_YOUR GOAL_. Write out the passage on inversion below word for word, from "To address the" to "5 features [24].".

_PASSAGE TO READ_.

Feature independence challenge

The Feature Independence challenge refers to the treatment of features as if they are independent of each other when calculating distance-based measures, whereas in practice they are often interdependent.

Definition of the concept of inversion

To address the challenges defined in section "Formulation of challenges related to similarity criteria", a similarity measure named Inv, which is based on the concept of inversion, is proposed. The mathematical definition of inversion is as follows:

Inversion: In a sequence \(S= \langle {a}_{1}, {a}_{2}, \dots , {a}_{n}\rangle\) of pairwise comparable elements \({a}_{i} (i=\mathrm{1,2},\dots ,n)\), a pair \(({a}_{i},{a}_{j})\) is called an inversion if \(i<j\) and \({a}_{i}>{a}_{j}\) [22].

The concept of inversion is illustrated by Practice 3.

Practice 3: Suppose we have five movies and we ask two people to rate them on a scale of 1 to 10 according to their preferences. In this example, an object is a person and it is represented by a vector with 5 features [24].

$$person= \langle { Score(Movie}_{1}),{ Score(Movie}_{2}), { Score(Movie}_{3}), { Score(Movie}_{4}), { Score(Movie}_{5})\rangle$$

Scores are given in Table 3.

Table 3 Users’ ratings of movies

The definition of inversion for only one person is presented in Supplementary Example 1 (see Additional file 1). Let's now explore a more indirect application of the definition to determine the inversions between the scores of the two people. We arrange the movies for each person in a rank sequence based on preferences, with the highest-scoring movie first. Ties are resolved by ranking the movie with the lower movie number first. Person 1's sequence is \(\langle {Movie}_{1}, {Movie}_{5},{Movie}_{2},{Movie}_{3},{Movie}_{4}\rangle\), while Person 2's is \(\langle {Movie}_{1}, {Movie}_{3},{Movie}_{4},{Movie}_{2},{Movie}_{5}\rangle\). Renaming the movies based on Person 1's rank sequence, we get 〈1,2,3,4,5〉 for Person 1 and 〈1,4,5,3,2〉 for Person 2. Applying the inversion definition to the second sequence, we find 4 is inverted compared to 3 and 2 (two inversions), 5 is inverted compared to 3 and 2 (two inversions), and 3 is inverted compared to 2 (one inversion), totaling five inversions.

_MATERIAL PROVIDED_.
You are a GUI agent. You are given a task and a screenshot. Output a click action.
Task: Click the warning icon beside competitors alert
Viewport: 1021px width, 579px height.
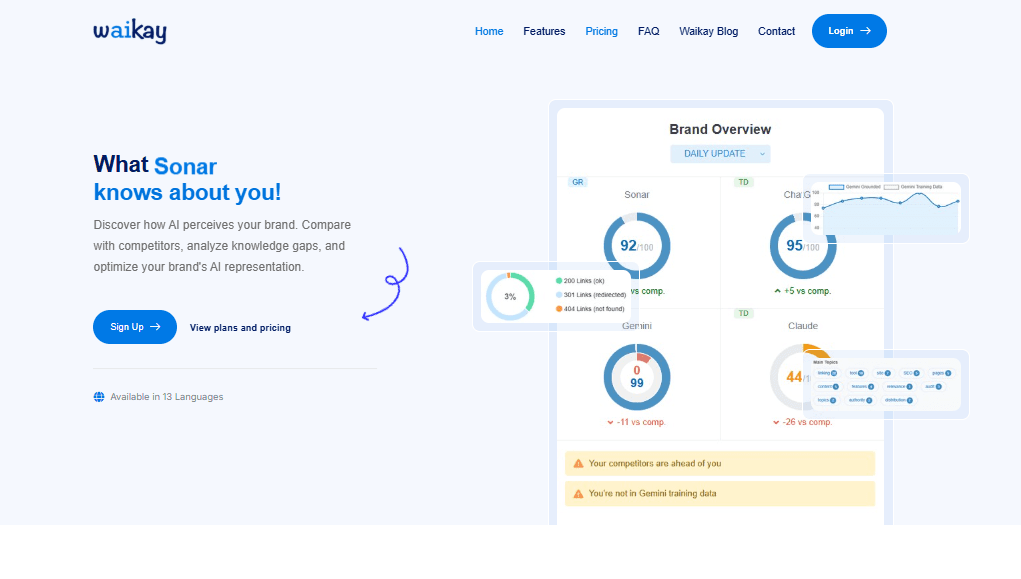click(x=578, y=464)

_OUTPUT FOR THIS TASK_.
To address the challenges defined in section "Formulation of challenges related to similarity criteria", a similarity measure named Inv, which is based on the concept of inversion, is proposed. The mathematical definition of inversion is as follows:

Inversion: In a sequence \(S= \langle {a}_{1}, {a}_{2}, \dots , {a}_{n}\rangle\) of pairwise comparable elements \({a}_{i} (i=\mathrm{1,2},\dots ,n)\), a pair \(({a}_{i},{a}_{j})\) is called an inversion if \(i<j\) and \({a}_{i}>{a}_{j}\) [22].

The concept of inversion is illustrated by Practice 3.

Practice 3: Suppose we have five movies and we ask two people to rate them on a scale of 1 to 10 according to their preferences. In this example, an object is a person and it is represented by a vector with 5 features [24].